1 October 2003 | EN | 中文

Summary

One of the most contentious issues in research ethics is the level of treatment or other medical intervention – usually referred to as the ‘standard of care’ – that should be given to participants in clinical trials. Much of this debate has focused on the treatment provided as part of a trial to members of control groups, particularly when such individuals have received a placebo (a 'treatment' known to be without effect), rather than the best current treatment.*

In the developed world, the accepted practice is that those in a control group should, in most circumstances, be given the best current treatment for the condition being studied, regardless of cost. The contentious issue is whether the same principle should be applied in developing countries, where local conditions may mean that the best current or ‘universal’ standard of care is not widely available.

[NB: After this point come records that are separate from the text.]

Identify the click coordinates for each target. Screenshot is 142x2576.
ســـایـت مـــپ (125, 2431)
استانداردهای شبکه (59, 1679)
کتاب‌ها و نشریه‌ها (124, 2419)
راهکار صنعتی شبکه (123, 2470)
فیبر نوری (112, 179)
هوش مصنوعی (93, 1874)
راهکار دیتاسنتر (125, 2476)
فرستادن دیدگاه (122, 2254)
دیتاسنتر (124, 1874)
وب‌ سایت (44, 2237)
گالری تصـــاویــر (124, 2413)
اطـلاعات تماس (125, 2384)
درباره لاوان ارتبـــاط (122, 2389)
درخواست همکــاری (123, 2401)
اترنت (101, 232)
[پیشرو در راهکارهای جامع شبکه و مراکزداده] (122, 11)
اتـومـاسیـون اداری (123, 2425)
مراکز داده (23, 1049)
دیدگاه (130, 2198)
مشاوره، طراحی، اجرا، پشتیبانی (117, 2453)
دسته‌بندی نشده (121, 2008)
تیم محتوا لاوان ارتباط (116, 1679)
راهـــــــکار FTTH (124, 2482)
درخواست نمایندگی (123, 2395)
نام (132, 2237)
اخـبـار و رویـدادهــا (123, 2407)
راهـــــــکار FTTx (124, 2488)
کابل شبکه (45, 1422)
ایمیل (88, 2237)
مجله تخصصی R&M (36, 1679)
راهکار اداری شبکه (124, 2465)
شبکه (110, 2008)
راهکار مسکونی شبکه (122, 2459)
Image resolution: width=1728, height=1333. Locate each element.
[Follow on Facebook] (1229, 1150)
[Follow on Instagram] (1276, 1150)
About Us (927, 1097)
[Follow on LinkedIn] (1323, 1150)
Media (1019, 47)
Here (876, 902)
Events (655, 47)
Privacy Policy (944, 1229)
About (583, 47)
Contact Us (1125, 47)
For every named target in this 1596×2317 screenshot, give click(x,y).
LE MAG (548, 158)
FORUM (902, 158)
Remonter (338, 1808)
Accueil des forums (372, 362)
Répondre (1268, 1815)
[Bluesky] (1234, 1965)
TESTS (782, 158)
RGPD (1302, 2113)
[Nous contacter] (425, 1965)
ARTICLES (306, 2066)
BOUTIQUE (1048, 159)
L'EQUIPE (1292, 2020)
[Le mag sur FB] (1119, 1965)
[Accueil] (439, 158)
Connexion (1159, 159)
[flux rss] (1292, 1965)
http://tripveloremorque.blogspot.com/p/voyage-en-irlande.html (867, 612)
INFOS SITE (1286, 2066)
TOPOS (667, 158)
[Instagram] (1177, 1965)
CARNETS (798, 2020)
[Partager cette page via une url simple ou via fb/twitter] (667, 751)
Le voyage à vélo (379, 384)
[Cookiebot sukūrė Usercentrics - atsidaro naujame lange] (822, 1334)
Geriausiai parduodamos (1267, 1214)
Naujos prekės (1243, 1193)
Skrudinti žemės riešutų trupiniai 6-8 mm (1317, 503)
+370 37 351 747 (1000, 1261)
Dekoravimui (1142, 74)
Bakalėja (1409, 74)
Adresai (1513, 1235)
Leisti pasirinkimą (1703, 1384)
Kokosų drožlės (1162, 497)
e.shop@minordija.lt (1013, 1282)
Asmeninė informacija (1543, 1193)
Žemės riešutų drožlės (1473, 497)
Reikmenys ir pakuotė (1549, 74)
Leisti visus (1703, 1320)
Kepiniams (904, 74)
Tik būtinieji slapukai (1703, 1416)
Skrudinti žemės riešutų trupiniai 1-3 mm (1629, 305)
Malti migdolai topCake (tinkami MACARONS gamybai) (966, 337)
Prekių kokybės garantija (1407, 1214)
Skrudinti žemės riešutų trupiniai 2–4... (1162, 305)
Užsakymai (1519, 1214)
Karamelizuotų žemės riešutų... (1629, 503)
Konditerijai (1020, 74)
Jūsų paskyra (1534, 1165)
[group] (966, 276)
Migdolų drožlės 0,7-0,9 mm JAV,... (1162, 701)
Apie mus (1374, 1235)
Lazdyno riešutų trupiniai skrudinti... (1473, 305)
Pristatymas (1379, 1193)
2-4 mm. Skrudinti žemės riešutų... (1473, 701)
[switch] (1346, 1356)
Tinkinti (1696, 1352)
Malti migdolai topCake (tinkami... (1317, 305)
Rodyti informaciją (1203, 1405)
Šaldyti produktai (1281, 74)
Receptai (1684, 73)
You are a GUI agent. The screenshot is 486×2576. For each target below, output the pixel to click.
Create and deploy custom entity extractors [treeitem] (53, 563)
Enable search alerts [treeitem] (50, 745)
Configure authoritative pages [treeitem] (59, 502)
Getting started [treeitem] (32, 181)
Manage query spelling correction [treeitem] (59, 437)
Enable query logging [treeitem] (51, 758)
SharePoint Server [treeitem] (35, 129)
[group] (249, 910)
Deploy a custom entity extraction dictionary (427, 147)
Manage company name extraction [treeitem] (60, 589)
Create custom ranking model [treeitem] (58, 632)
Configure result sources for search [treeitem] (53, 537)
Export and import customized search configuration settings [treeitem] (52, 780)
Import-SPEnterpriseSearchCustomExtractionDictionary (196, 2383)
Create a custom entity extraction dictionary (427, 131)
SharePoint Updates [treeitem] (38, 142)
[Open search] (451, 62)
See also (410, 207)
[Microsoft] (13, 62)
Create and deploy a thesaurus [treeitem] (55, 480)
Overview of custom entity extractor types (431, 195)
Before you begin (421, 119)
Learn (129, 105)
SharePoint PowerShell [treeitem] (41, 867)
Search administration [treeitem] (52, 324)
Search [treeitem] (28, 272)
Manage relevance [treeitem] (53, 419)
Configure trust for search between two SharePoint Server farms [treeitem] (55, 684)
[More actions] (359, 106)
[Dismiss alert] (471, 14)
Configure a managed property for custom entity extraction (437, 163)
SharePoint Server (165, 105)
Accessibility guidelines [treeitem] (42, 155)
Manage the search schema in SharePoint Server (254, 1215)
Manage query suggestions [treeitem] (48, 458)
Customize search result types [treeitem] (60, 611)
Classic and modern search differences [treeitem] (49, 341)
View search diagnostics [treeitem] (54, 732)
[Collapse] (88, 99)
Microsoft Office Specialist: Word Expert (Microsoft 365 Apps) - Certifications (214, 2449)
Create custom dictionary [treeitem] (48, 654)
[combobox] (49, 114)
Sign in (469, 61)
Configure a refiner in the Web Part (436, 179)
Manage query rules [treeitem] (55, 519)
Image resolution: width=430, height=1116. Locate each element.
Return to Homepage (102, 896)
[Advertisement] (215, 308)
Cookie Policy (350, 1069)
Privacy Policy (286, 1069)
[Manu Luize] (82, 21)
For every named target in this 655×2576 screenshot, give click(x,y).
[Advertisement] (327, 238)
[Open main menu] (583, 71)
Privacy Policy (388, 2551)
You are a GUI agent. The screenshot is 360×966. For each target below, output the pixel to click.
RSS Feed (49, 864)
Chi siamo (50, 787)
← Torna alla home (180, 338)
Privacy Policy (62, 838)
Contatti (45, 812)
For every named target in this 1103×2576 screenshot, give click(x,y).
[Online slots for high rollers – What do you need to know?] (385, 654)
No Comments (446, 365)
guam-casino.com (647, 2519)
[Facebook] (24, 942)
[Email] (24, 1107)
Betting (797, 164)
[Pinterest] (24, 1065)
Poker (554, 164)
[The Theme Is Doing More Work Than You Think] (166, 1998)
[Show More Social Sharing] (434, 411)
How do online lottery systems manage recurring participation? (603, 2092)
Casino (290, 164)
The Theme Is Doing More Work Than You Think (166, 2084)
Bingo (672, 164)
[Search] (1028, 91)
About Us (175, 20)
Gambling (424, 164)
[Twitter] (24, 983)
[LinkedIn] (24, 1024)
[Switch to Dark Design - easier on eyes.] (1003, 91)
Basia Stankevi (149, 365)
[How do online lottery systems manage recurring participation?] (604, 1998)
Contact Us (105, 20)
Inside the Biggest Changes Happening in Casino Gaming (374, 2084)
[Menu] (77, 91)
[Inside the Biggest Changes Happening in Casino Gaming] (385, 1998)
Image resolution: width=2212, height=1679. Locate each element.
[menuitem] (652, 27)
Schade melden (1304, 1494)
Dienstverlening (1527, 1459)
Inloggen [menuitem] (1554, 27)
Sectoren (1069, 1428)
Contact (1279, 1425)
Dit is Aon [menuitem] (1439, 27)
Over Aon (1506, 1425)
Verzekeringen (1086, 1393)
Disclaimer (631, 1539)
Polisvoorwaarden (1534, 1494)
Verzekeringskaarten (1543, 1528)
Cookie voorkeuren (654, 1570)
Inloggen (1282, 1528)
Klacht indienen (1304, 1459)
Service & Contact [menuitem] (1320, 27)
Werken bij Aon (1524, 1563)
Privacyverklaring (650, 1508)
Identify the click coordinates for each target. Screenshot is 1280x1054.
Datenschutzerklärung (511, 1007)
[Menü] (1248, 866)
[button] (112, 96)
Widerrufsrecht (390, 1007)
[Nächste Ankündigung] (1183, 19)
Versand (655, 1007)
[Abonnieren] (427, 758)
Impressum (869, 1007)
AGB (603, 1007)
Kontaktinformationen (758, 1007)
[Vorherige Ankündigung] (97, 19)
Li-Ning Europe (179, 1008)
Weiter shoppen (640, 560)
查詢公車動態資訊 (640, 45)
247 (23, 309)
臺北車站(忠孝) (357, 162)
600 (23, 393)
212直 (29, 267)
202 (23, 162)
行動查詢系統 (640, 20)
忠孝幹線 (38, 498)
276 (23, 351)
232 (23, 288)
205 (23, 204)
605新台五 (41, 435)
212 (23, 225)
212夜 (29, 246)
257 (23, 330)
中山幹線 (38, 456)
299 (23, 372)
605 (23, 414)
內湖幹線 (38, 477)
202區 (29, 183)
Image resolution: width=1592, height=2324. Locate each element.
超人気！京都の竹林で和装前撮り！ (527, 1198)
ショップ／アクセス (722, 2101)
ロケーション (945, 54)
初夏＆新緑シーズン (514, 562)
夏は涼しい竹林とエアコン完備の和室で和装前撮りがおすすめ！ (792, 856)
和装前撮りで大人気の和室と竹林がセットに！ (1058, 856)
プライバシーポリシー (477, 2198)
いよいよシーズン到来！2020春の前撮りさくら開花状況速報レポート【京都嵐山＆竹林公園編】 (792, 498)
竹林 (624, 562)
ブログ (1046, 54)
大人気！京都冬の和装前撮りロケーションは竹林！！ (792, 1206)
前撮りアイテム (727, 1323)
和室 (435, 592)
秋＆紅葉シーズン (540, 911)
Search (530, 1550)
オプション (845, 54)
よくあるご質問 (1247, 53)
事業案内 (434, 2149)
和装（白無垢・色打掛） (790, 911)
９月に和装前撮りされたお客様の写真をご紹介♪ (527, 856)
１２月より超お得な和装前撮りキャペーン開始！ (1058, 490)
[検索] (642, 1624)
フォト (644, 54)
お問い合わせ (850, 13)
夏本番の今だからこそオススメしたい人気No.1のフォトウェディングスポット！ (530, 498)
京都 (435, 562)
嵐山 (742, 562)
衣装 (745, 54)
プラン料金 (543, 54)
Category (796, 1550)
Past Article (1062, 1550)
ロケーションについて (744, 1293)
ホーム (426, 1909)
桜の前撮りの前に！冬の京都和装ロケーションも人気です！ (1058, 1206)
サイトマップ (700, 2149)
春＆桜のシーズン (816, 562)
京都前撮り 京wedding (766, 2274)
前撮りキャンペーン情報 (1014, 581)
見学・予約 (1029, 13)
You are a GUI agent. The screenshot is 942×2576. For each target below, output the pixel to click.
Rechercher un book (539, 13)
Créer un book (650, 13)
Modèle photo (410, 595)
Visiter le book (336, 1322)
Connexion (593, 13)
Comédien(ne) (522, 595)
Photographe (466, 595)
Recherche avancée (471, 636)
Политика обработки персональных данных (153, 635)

The debate takes place in a world that is characterised by huge disparities in access to health care. Some conclude that one effective way of reducing these disparities is to identify medical interventions that are currently affordable to those with relatively few resources, even if doing so involves employing different standards of care when carrying out research in different settings. Others, however, warn that with such a strategy the risks of exploiting those without access to effective treatments are so great that one should instead work directly towards reducing health disparities.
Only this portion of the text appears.